A UN General Assembly committee has agreed on a landmark first resolution on women’s rights defenders such as Malala Yousufzai, despite a hard-fought campaign to weaken the measure.
A Norwegian-led coalition, which spent months preparing the resolution, deleted language that condemned “all forms of violence against women” to get the text passed by consensus on Wednesday.
African nations, the Vatican, Iran, Russia, China and conservative Muslim states had sought to weaken the resolution passed by the assembly’s human rights committee, diplomats and activists said.
The campaign for women’s rights defenders has been given a huge boost in recent months by the likes of Malala, the Pakistani teenager allegedly shot in the head by the Taliban for her battle for girls’ education, and Denis Mukwege, a doctor from the Democratic Republic of the Congo who was briefly forced into exile for his work helping women who had been raped.
Both were named as Nobel Peace Prize candidates this year.
The resolution calls on all states to publicly condemn violence against defenders of women’s human rights, amend legislation that hinders them and give activists free access to UN bodies.
“The international community has sent a clear message. It’s unacceptable to criminalize, stigmatize or curtail women’s human rights defenders,” said Geir Sjoberg, the Norwegian government’s lead negotiator on the resolution.
He added that the key aim now would be to make sure governments are held to commitments made in the text.
“There is a great mismatch between realities for brave women on the ground and what was agreed to today. The real work starts now,” Sjoberg added.
Fraught negotiations were held over the text.

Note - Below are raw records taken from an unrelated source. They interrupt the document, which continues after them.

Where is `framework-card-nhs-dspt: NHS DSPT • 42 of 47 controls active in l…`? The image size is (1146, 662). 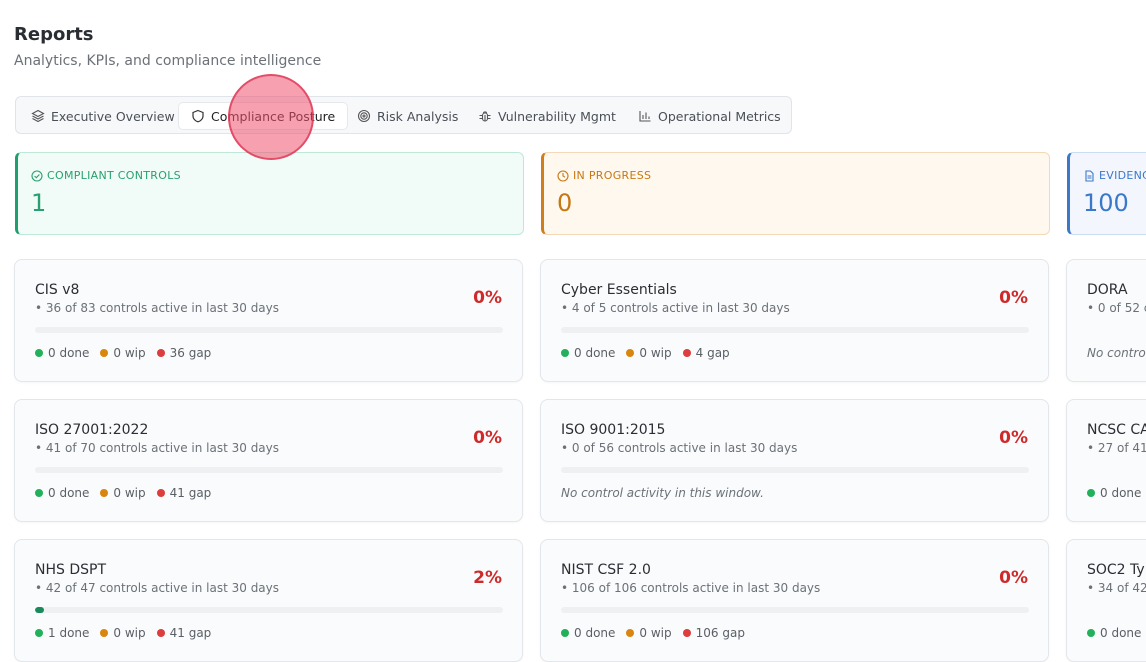
framework-card-nhs-dspt: NHS DSPT • 42 of 47 controls active in l… is located at coordinates (268, 600).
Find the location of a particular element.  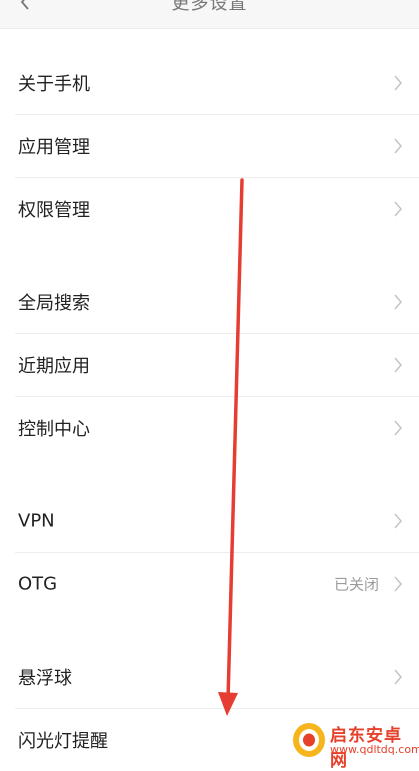

row-label: 近期应用 is located at coordinates (54, 366).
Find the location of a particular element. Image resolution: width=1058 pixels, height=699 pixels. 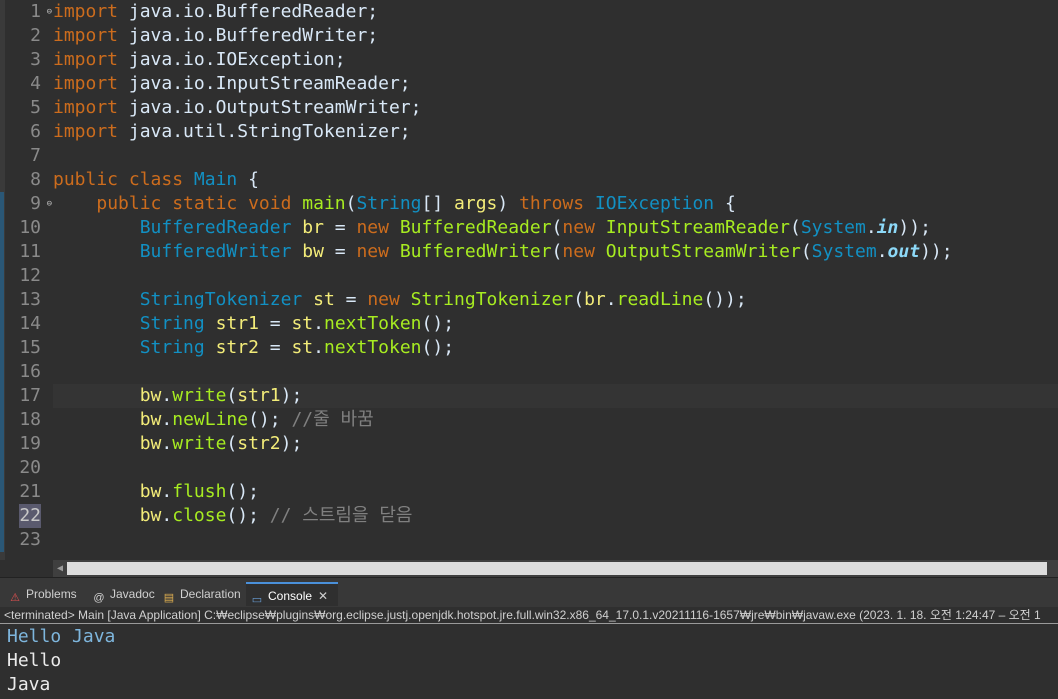

tab-javadoc: @ Javadoc is located at coordinates (121, 594).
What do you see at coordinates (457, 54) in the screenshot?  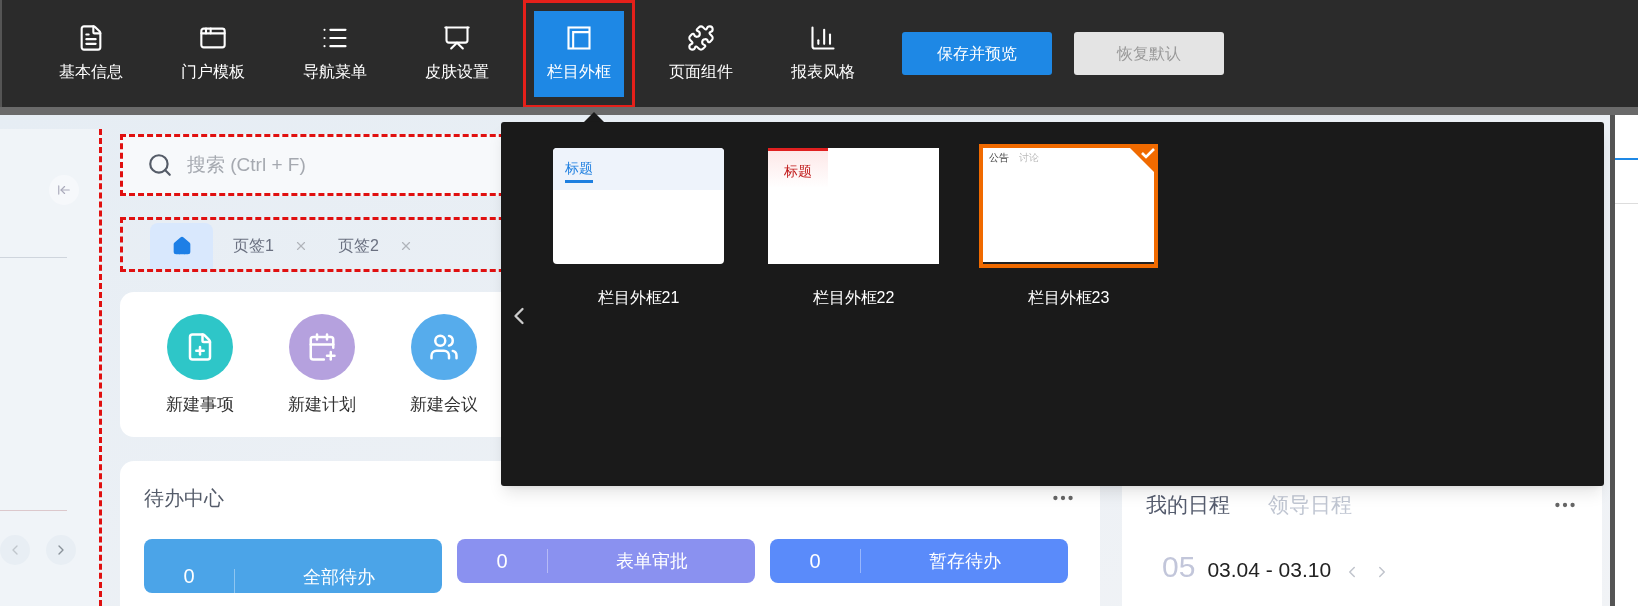 I see `toolbar-tab: 皮肤设置` at bounding box center [457, 54].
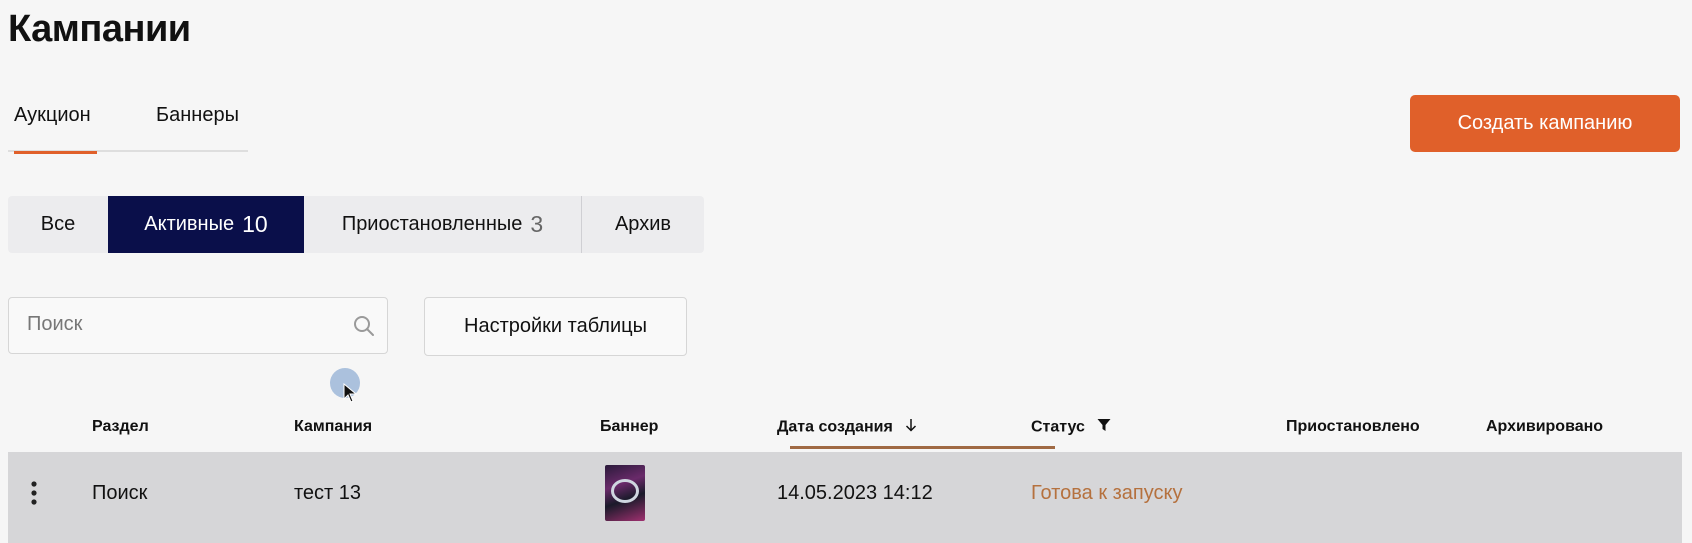 The image size is (1692, 543). What do you see at coordinates (100, 29) in the screenshot?
I see `page-title: Кампании` at bounding box center [100, 29].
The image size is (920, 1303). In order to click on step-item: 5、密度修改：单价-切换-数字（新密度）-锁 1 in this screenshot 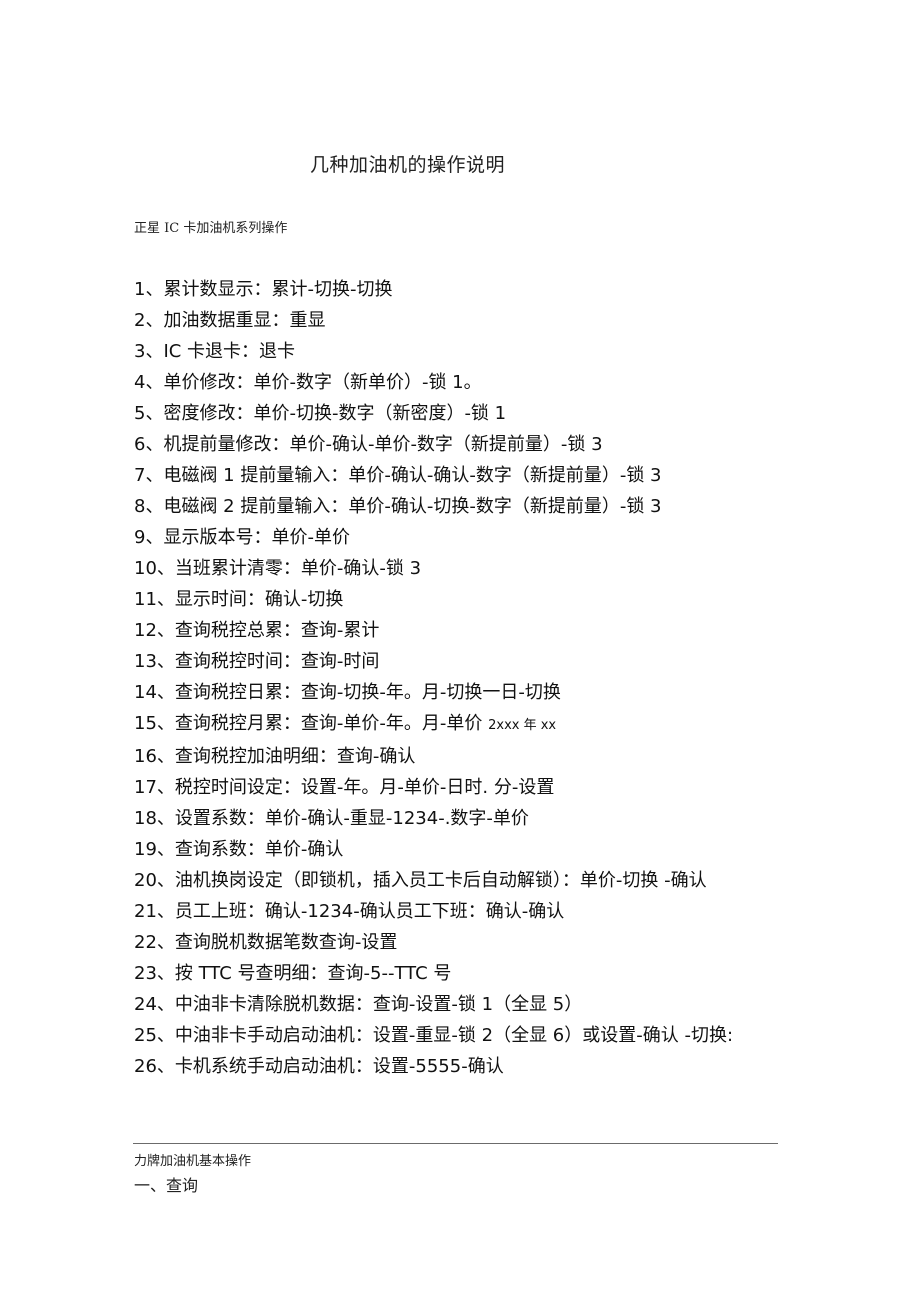, I will do `click(444, 414)`.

African countries had insisted on highlighting respect for customs and traditions. Russia, Iran and China had called for language which insisted the rights defenders should follow national laws, diplomats and activists said.
In the end, Norway agreed to delete a paragraph which said states should “strongly condemn all forms of violence against women and women human rights defenders and refrain from invoking any customs, traditions or religious consideration to avoid their obligations.”
African nations in turn withdrew a proposed amendment which said human rights defenders had to fall in line with “local situations,” diplomats said.
More than 30 European countries withdrew as cosponsors of the resolution in protest at the concessions.
Iceland stayed as a cosponsor, but its UN ambassador Greta Gunnarsdottir called the concession “a low point” for the UN rights committee.
The Vatican led opponents to references in the draft to the risks faced by those working on sexual and reproductive health and gender rights, activists who monitored the talks said.
Rights groups said the UN committee should have stood firm against the changes.
Women’s human rights defenders often “challenge traditional religious and cultural values and practices which subordinate, stigmatize or restrict women” when they take up gender and sexual rights, said Eleanor Openshaw of the International Service for Human Rights.